Afghanistan appears to have made great strides in its pursuit of Western democracy.

Ghani came back to Afghanistan after the fall of the Taliban having co-written a book called Fixing Failed States and having co-founded an institute to study them. His reputation as an academic, technocrat, and reformer is close to sterling, but his international appeal plays to a narrative Afghans are programmed to reject. In a country that has been a stepping stone for empires and a chessboard for foreign interests, politicians with external ties are to be watched closely.
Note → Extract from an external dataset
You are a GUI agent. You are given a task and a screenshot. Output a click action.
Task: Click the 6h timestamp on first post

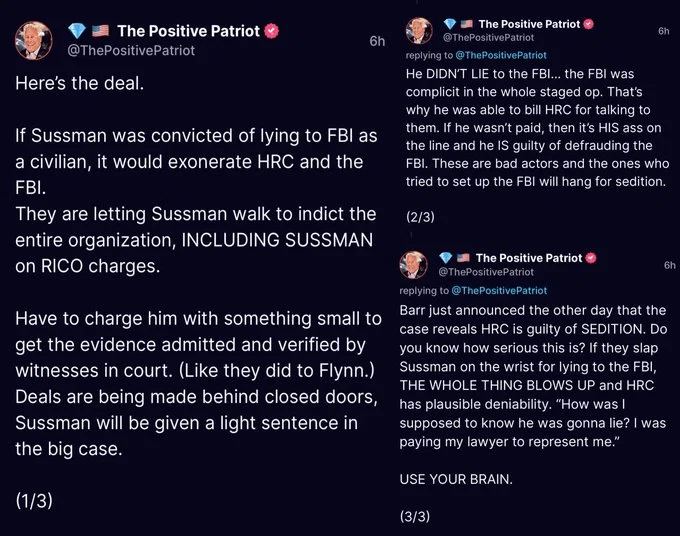click(x=377, y=41)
On the streets of Kabul, I have variously heard Ghani dismissed as “not Afghan”; “a foreigner”; and, most charitably, “an intellectual, yes, but not presidential.”

… Unlike other exiled politicians who have returned to their native lands and been greeted by welcoming crowds, Ghani wasn’t forced out of Afghanistan, so he doesn’t have the hero’s privilege of a public that either obligingly forgets the reason he left or celebrates it. Ghani’s campaign must constantly prove that his loyalties lie with Afghanistan—Afghans expect him to leave if things really heat up. Ghani represents everything Afghanistan needs, but he’s also precisely what its people can’t stomach. A vote for Ghani is a concession of pride.

… it plays to Karzai’s strengths. His Afghan-ness is harder to question, and that’s critical to an electorate whose most frequent expression of nationalism is collective resentment for other countries’ meddling. Karzai has convinced most of the Afghans I’ve talked to that he has rebuked the West when they’ve overstepped their boundaries, but Ghani has no record to prove that he has or will.